In October 2025, Governor Gavin Newsom signed the “California Senate Bill CA SB371,” which went into effect on Jan. 1. The bill aims to lower passenger fares and reduce insurance-related costs that can impact driver earnings and trip pricing by lowering expensive insurance requirements that account for a significant portion of ride fees in California.
According to Uber Newsroom, Uber claims that government-mandated insurance expenses currently account for almost one-third of a typical rider fee statewide and over half in Los Angeles. SB 371 lowers required uninsured and underinsured motorist insurance coverage for Uber, Lyft and other rideshare services from $1 million per person and $300,000 per incident.
Limiting these requirements under SB 371 is intended to help reduce those costs while maintaining protection for drivers and riders.
Students who occasionally use Uber or Lyft may like the lower ride fare, but are at risk of sacrificing their safety. However, for Isaiah Clark, an emerging media student who lives near campus and uses Uber at times, this is not a concern.
“I don’t believe that this bill will incentivize less-than-safe driving practices from already safe drivers on these rideshare apps, so I feel about as safe now as I did before the bill passed,” Clark said.
Due to SB 371’s reduction in overall insurance coverage, drivers and riders are less protected financially in the case of an accident. Lower insurance limits create concerns about passenger safety and financial stability because they could end up in significantly less compensation for injured passengers after a major accident.
“I feel relief because of the new affordability for uber customers, especially as a non-driver relies on uber services,” said Mari-Al Igama, a student majoring in communication studies. “However, it can be concerning looking at the potential risks of car accidents for both the driver and the rider.”
As Igama learned about SB 371, her feeling of security in shared rides changed, especially as a student who dorms without a car and uses Uber.
“I [became] more selective with where I order services.

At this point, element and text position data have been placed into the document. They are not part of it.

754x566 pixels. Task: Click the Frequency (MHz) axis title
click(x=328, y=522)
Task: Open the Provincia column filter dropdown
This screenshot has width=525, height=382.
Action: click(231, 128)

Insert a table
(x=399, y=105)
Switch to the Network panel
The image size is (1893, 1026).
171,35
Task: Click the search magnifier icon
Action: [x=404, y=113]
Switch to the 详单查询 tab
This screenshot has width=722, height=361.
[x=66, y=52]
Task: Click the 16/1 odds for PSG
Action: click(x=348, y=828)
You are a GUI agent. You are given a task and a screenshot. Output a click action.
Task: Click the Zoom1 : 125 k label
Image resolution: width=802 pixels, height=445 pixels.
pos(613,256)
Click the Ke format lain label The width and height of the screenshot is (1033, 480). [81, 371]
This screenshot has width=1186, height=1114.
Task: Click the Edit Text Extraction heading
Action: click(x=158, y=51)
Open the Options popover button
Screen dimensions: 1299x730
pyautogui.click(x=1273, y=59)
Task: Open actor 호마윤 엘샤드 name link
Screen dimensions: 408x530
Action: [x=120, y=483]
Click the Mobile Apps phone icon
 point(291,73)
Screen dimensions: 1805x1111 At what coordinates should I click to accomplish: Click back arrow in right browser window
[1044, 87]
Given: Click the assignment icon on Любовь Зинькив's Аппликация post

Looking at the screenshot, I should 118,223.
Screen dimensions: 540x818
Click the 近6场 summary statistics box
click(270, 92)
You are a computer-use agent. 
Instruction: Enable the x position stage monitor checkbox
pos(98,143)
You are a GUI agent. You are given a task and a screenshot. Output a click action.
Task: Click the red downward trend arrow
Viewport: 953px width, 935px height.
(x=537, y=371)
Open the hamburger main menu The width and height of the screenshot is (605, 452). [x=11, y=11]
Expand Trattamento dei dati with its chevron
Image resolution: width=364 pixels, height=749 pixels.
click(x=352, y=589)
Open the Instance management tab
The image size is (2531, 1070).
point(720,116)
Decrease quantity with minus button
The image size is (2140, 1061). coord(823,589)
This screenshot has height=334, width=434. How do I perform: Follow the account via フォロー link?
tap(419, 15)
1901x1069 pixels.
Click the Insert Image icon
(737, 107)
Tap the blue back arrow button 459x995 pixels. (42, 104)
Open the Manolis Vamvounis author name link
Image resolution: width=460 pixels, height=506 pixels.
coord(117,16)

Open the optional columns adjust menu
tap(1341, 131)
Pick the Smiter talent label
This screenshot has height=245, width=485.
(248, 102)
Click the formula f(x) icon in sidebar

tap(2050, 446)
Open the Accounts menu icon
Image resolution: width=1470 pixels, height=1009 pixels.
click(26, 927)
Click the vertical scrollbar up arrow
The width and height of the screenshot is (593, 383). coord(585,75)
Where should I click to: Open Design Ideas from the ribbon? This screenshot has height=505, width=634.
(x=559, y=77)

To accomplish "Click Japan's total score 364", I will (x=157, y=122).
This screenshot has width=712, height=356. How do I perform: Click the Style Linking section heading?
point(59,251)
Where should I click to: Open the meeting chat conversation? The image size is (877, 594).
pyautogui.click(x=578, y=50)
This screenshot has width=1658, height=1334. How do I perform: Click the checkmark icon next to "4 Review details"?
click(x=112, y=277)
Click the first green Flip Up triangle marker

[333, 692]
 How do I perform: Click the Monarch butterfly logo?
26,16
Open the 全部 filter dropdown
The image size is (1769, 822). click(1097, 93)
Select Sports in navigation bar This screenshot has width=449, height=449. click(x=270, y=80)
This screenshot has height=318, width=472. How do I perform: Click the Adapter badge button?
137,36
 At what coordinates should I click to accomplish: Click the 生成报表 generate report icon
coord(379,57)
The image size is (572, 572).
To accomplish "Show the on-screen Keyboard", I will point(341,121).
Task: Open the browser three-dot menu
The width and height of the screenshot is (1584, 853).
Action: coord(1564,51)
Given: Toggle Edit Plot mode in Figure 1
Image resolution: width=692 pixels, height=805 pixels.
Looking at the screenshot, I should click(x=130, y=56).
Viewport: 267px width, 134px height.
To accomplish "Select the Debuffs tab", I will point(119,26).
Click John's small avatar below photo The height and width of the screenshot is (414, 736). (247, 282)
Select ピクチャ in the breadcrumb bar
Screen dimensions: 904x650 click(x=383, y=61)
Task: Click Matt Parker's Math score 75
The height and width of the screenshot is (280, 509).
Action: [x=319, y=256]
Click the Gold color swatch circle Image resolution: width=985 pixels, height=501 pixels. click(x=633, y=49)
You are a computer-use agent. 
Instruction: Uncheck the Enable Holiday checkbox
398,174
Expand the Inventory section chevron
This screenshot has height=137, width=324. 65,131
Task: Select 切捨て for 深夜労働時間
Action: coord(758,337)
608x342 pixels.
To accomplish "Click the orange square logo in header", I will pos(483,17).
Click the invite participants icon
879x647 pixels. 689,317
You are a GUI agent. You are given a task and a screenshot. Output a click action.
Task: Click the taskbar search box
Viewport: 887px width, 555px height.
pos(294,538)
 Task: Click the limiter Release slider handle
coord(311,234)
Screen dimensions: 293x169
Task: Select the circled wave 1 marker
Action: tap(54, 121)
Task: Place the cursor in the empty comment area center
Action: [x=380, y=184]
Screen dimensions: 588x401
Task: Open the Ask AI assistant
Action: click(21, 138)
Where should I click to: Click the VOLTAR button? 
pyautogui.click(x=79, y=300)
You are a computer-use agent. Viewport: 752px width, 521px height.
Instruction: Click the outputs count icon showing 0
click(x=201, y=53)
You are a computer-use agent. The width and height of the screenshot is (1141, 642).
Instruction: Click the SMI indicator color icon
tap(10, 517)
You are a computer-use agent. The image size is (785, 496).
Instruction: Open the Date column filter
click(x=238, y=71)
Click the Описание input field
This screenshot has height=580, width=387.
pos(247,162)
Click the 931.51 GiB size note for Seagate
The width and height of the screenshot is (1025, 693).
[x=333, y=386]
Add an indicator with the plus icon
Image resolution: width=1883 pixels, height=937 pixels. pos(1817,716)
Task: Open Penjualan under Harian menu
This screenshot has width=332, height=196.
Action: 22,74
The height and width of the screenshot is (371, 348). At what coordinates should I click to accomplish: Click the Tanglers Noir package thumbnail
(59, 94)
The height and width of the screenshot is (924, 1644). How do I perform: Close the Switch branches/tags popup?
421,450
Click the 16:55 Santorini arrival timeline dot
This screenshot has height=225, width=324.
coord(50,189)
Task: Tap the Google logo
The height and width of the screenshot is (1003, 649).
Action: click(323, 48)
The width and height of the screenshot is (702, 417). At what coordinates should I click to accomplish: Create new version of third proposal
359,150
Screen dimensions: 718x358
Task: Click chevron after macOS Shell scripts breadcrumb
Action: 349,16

If I’m ubering in a busy city, I want to be more cautious about riding in a very car-populated area due to potential accidents,” Igama said.
Outside of CSUN, Uber and Lyft users in the San Fernando Valley also have concerns after learning about SB 371. BJ’s Restaurant server Jennifer Salinas uses Uber as her main transportation.
“For a while, I’ve been using Uber in order to get home when I get off late from work. I didn’t know about the bill ‘till now, since I use the ride share app all the time and never had a problem,” Salinas said.
Salinas, who travels to Woodland Hills for work, became very worried about her safety during the commute. If she were to get injured in an accident caused by an uninsured driver, the reduced insurance protections under SB 371 would make her both physically and financially at risk.
“It makes me feel unsafe to know that I’ll be risking my life in a way when I’m taking an Uber because I’ve experienced unsafe situations where an accident could’ve occurred,” Salinas said. “It makes me think, is it even worth taking an uber even if I do save money?”